━━━ MATERIAL SHOWN

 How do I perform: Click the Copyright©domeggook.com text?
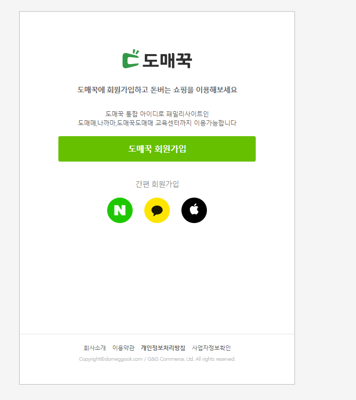(x=110, y=359)
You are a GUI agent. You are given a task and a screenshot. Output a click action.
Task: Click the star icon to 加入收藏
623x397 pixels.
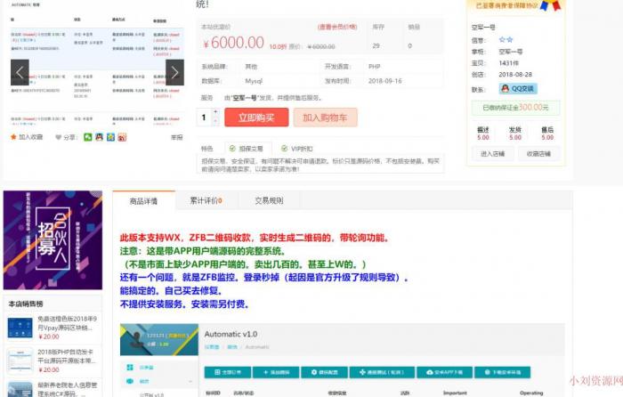click(x=13, y=137)
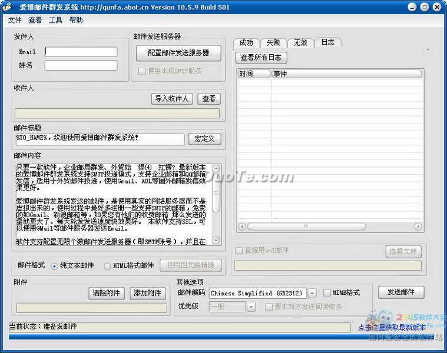447x353 pixels.
Task: Click the sender Email input field
Action: (x=81, y=52)
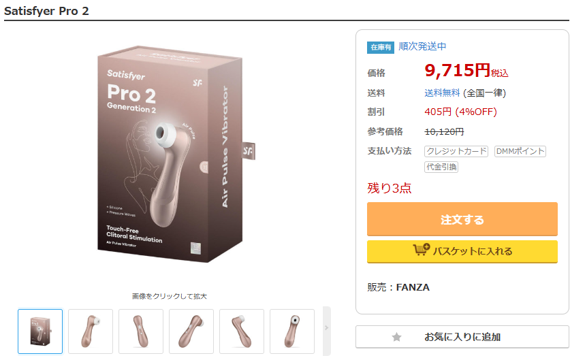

━━━━━━

## [SHORT TASK]
Rewrite all the lines of the items above as a Markdown table with the columns Row and Line, numbering each row and omitting blank lines. Leave the pictures out.

## [SOLUTION]
| Row | Line |
|---|---|
| 1 |  How do I perform: Click the Copyright©domeggook.com text? |
| 2 | (x=110, y=359) |
| 3 | You are a GUI agent. You are given a task and a screenshot. Output a click action. |
| 4 | Task: Click the star icon to 加入收藏 |
| 5 | 623x397 pixels. |
| 6 | click(x=13, y=137) |
| 7 | 447x353 pixels. |
| 8 | Task: Click the sender Email input field |
| 9 | Action: (x=81, y=52) |